Yeah, the writing was on the wall as soon as IBM acquired Red Hat. IBM is going to end up hollowing out Red Hat in their drive for more revenue. They started by destroying CentOS, which used to be a community-supported binary-compatible RHEL analog but is now effectively RHEL Beta and thus useless for enterprise work. Now they're closing the source so they can kill the other RHEL analogs, like Rocky Linux.
It's such a short-sighted move though, so many things got built on RHEL and compatible because those FOSS options existed. IBM seems to think that some significant percentage of those free installs can be converted to a paid install, and they might be right in the short term but I think the long-term impact is gonna be dire. Over time RHEL could became a closed-source ghetto in the FOSS world because fewer developers will be able to test their open source projects on RHEL without paying the IBM tax. Once RHEL starts to fall behind it could cause enough friction that enterprises will start looking to other distros, and then Red Hat's primary revenue stream starts to dry up.
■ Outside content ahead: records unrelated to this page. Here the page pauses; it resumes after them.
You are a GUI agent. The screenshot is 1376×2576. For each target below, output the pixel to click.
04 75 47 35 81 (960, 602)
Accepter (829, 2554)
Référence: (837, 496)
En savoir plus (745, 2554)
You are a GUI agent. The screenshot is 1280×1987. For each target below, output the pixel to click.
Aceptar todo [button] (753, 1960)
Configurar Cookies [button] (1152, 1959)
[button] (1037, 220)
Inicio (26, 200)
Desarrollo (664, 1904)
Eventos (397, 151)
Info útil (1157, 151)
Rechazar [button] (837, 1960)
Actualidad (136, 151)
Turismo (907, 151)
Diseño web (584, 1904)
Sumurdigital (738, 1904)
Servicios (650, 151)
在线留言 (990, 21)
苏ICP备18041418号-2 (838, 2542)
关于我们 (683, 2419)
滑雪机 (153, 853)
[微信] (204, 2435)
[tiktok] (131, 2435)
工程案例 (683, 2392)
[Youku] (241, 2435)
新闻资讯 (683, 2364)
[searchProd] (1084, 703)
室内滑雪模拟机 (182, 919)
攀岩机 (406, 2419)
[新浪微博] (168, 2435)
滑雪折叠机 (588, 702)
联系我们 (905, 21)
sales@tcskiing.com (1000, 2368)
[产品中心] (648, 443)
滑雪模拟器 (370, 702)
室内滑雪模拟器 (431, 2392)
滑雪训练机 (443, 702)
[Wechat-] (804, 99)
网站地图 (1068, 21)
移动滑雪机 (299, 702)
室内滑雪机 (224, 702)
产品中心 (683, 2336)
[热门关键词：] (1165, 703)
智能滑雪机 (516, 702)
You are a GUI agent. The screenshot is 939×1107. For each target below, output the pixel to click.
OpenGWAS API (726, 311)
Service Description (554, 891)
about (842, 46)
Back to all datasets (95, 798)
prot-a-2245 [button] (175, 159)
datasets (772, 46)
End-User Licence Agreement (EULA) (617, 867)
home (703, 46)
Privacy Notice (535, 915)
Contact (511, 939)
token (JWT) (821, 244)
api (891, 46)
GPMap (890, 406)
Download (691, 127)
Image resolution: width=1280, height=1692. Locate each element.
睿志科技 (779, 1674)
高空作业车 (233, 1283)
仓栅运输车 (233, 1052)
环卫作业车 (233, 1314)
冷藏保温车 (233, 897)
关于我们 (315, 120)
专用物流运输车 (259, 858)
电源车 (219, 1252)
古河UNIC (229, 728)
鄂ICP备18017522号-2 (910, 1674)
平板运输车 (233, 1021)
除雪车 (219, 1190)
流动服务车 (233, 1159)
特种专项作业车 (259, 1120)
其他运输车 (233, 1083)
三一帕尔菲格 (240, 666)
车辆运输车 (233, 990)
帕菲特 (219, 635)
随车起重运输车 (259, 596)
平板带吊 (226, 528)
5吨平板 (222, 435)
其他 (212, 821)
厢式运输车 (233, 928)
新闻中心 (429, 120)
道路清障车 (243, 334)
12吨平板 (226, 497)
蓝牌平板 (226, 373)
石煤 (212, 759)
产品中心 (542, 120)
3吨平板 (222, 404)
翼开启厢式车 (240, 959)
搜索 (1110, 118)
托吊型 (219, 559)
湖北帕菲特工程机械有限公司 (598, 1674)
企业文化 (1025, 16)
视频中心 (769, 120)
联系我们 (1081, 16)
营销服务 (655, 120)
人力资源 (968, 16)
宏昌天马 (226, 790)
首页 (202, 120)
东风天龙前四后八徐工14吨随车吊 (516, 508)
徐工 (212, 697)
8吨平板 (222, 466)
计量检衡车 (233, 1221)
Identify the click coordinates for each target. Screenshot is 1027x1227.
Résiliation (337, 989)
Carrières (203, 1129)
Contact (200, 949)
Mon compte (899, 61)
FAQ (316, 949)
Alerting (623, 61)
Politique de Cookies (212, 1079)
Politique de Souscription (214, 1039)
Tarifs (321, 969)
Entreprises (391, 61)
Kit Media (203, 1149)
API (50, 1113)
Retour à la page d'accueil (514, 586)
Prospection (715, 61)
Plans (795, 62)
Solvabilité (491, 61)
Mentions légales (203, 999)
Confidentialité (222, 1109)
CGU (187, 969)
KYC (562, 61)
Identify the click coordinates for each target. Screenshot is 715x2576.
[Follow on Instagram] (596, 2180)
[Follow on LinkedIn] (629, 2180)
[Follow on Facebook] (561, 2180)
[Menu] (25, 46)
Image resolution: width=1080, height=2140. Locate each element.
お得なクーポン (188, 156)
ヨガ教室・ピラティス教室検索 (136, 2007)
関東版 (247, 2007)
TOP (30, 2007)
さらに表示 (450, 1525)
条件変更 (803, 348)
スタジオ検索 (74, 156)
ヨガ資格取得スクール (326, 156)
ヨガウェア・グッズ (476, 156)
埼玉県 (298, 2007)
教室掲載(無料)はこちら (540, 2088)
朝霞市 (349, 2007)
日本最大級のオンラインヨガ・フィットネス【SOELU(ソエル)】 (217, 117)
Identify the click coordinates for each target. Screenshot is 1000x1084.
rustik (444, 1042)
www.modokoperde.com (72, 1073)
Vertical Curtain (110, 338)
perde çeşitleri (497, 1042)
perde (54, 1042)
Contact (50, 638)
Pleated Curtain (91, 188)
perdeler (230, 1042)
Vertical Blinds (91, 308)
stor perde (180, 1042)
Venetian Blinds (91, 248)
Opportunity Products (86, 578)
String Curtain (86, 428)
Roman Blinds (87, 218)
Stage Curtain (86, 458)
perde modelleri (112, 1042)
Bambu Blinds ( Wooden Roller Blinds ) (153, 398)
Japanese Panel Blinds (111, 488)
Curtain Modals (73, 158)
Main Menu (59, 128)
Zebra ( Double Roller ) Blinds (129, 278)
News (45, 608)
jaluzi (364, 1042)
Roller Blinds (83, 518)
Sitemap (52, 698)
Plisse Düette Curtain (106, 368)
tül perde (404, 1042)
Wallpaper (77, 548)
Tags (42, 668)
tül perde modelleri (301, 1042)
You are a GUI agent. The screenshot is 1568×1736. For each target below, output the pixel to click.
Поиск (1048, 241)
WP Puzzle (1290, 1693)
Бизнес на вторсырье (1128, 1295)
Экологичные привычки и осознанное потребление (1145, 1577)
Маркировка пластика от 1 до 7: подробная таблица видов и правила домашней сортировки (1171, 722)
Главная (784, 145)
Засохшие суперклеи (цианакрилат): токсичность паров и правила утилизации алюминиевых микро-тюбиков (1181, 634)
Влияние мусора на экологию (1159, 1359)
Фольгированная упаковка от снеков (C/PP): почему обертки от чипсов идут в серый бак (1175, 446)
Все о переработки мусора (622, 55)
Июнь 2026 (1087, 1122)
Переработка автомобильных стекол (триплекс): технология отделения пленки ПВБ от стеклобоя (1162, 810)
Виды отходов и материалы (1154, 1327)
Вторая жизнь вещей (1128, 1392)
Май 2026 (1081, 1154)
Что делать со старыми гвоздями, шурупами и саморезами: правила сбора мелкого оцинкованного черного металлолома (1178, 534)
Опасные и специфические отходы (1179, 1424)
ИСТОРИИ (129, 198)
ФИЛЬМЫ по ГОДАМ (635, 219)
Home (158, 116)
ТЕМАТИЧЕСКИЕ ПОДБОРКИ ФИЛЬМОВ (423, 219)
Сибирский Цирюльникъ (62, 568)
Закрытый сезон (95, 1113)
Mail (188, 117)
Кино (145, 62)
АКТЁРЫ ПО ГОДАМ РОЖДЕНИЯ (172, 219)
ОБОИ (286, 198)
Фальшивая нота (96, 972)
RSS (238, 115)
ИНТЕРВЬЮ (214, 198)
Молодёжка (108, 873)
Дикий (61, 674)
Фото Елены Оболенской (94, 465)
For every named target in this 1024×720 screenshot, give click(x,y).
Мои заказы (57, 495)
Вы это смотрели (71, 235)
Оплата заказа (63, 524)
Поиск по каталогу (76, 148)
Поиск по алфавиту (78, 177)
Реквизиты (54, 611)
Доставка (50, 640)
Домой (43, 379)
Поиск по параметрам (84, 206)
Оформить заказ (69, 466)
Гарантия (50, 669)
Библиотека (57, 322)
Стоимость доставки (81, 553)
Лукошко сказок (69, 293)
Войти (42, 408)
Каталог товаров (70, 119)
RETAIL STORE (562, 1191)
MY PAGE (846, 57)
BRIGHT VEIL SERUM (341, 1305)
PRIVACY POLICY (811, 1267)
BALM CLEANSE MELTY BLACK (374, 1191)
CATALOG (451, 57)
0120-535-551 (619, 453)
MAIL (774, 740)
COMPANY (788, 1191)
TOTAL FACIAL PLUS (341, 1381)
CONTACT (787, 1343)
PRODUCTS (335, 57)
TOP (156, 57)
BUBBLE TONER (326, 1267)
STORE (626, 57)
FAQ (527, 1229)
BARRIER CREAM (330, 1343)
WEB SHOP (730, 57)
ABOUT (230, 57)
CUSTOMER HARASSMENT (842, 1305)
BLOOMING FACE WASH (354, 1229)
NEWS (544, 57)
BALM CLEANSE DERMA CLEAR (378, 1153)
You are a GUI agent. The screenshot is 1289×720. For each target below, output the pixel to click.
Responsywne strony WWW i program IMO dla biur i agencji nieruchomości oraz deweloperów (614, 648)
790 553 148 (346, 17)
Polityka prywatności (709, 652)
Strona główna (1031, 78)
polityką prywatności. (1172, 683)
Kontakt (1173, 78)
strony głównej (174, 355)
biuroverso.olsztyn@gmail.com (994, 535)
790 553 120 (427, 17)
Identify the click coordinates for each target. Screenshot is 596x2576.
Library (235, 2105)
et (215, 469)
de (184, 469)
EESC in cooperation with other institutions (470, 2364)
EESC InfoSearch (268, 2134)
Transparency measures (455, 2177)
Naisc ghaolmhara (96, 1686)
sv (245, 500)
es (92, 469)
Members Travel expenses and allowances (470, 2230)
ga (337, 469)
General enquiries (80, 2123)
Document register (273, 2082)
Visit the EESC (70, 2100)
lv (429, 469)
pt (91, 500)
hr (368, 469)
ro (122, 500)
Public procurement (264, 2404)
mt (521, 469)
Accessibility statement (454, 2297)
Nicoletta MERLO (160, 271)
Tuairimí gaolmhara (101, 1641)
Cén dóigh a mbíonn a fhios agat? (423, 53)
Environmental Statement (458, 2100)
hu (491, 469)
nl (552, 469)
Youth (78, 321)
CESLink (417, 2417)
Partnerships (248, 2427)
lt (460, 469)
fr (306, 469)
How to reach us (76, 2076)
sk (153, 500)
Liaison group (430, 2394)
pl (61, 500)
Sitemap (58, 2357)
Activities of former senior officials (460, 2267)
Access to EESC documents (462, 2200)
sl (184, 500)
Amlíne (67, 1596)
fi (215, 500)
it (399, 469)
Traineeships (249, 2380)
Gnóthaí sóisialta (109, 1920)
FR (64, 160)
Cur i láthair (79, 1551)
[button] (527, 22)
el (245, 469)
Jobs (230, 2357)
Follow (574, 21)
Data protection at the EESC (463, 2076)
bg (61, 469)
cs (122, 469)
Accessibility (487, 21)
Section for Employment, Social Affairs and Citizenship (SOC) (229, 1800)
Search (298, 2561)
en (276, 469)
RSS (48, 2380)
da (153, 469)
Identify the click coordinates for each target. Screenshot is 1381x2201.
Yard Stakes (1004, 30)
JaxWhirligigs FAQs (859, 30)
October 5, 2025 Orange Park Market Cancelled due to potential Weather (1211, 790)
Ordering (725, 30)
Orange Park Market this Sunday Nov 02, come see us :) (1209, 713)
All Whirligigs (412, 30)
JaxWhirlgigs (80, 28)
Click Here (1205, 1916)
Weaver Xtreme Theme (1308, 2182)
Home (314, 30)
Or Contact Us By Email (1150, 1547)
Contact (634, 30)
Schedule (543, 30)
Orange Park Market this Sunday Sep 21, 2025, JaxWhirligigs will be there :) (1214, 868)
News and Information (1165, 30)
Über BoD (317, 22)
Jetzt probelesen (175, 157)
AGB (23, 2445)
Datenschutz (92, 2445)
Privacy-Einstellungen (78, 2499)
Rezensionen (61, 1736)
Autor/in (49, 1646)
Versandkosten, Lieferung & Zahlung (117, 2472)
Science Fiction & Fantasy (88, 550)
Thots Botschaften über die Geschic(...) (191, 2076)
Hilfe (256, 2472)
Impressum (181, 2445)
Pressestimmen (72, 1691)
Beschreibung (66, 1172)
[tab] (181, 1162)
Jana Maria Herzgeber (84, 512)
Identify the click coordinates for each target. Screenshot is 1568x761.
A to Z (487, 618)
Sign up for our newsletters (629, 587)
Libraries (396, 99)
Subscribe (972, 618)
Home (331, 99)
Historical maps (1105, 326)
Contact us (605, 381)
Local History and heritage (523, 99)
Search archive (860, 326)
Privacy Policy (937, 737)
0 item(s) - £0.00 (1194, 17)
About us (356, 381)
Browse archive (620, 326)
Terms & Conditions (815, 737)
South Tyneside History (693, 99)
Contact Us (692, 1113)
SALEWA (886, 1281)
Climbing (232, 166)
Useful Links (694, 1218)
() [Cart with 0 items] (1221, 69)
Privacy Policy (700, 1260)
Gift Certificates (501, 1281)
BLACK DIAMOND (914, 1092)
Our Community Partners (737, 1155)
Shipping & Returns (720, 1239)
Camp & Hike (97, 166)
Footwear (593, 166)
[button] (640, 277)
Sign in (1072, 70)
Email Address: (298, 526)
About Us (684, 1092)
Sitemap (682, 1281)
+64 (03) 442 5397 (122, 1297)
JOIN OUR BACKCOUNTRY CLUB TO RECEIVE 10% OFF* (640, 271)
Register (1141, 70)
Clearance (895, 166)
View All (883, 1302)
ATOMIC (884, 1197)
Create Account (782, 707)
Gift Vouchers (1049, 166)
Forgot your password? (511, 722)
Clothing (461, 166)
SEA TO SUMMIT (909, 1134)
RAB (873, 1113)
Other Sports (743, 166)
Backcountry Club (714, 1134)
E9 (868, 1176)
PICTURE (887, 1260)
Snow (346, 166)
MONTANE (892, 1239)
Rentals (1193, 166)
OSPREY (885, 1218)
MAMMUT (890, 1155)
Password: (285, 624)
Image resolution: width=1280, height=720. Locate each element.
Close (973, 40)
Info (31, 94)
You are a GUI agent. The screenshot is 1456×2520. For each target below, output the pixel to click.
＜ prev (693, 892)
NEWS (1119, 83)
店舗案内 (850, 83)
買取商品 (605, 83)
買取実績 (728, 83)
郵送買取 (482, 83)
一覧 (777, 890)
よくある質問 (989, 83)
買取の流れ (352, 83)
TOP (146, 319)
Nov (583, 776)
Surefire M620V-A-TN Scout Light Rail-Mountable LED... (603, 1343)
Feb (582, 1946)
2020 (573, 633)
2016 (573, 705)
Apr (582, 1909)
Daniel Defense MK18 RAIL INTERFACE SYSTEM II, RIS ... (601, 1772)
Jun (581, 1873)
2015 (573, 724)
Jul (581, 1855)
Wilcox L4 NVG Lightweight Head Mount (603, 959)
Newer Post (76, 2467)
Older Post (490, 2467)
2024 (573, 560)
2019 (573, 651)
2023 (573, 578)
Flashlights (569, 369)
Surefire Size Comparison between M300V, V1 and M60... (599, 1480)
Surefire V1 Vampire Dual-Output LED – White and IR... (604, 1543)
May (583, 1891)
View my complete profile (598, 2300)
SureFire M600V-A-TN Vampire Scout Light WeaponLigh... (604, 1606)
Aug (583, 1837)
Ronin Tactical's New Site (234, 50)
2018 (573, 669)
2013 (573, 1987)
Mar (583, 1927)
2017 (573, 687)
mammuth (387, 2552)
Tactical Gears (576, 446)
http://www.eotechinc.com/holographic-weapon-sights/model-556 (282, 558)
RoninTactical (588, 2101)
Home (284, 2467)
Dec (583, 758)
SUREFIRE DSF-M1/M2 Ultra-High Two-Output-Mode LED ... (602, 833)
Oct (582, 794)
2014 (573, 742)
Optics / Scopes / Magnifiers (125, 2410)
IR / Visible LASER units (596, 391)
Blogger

Is this the beginning of yet another corporate enshitifcation? Or are we already further in the process? I haven't been paying that much attention to Red Hat.
cause enough friction that enterprises will start looking to other distros
Highly unlikely IMO, unless someone else enters the market of commercial support.
I've been working for big enterprises for decades, not IT companies but big nonetheless.
The reason why Linux could "break the barrier" and enter the enterprise market (at least in EU) is that one day Red Hat became a company capable of guarantee support by means of support contracts.
Big enterprises don't care a product is the best in the world IF they cannot have a contract with some entity capable of commercially supporting it every time there's a problem.
I believe it's very stupid on IBM part to make this move, but as long as they maintain their contracts, big enterprises will stay on Red Hat, they won't care about what will happen to independent developers, they wouldn't be using their software anyway.
Very sad, but at enterprise level there are not many choices when it comes to opensource software.
A lot of people suggested moving away from rhel and rhel based… I did not listen and now…
Alma and Rocky Linux both said it's not a change that will dramatically impact them. They'll have to adapt the existing workflows but they'll both continue.
It's not closed source technically, but it is a little suspect at the very least. It's not violating GPL, but we should be striving for better than the bare minimum.
Debian has always had a primary focus on being open source and adhering to good open source principles. It's a rare trait in the modern Linux ecosystem sadly, with so many corporate distros just trying to make a buck. Arch seems pretty good about open principles as well. I'm always going to stick to community-powered distros over ones backed by corporations and I suggest everyone who cares about FOSS do the same.
systemd is one of the best things that has happened with linux. Instead of random shell scripts that work differently on each distro, now you have a single ini conf file for your service that configures automatic restarts, sandboxing and activation in a easy to use way.
It's not going to have a direct material effect, but it's going to affect perception. There are already people cautious about corporate influence on Linux, and a Linux distro getting closed like this is going to be seen negatively. While Fedora and RedHat are separate entities, they're close enough for one's perception to rub off on the other.
As I understand the situation Red Hat will just release the sources on centos.org. Much fuss about a domain change. They'll still comply with the GPL. Nothing is going closed source.
This is especially painful since it means you can't easily use any RHEL downstream distros like Alma or Rocky for testing or build servers for RHEL anymore. I suspect this will lead to even worse third party software support to complement RHEL's tiny selection of available packages.
However, the open-source developer GloriousEggroll mentions that the developer subscription to RHEL is free. So, access to RHEL source code is still possible but inconvenient?
Just want to to note here the Developer subscription is completely free and still allows access to RHEL and its source code if you want exact package sources. CentOS stream basically serves as a RHEL upstream so I understand this change. It may seem confusing for some people.
What does this have to do with fedora? Fedora is actively supported by redhat I doubt you're going to see any changes with this. This really only affects redhat alternate distros like rocky.
Red Hat can't go closed source since the source they're distributing is released under the GPL. They're required to distribute code to anyone they distribute binaries to, and they can't stop anyone who has their code from redistributing it.
You are correct. They can however stop doing business with whoever is distributing their source, which makes getting new versions of the source harder.
This is what the dude selling „hardened“ versions of Linux is doing. Can’t remember the name and I don’t care to give him advertisement anyway, but he simply stops selling you new versions if you distribute old ones.
There's a discussion about this on lwn (relevant part starting around this comment). My understanding is like @fayo said: you can pull this "trick" of releasing their source code, but only once (assuming they catch you).
I knew we were in for something like this when the Red Hat first became REHL. Even avoided Amazon Linux due to the lineage. But I have to admit that it took longer than I though it would.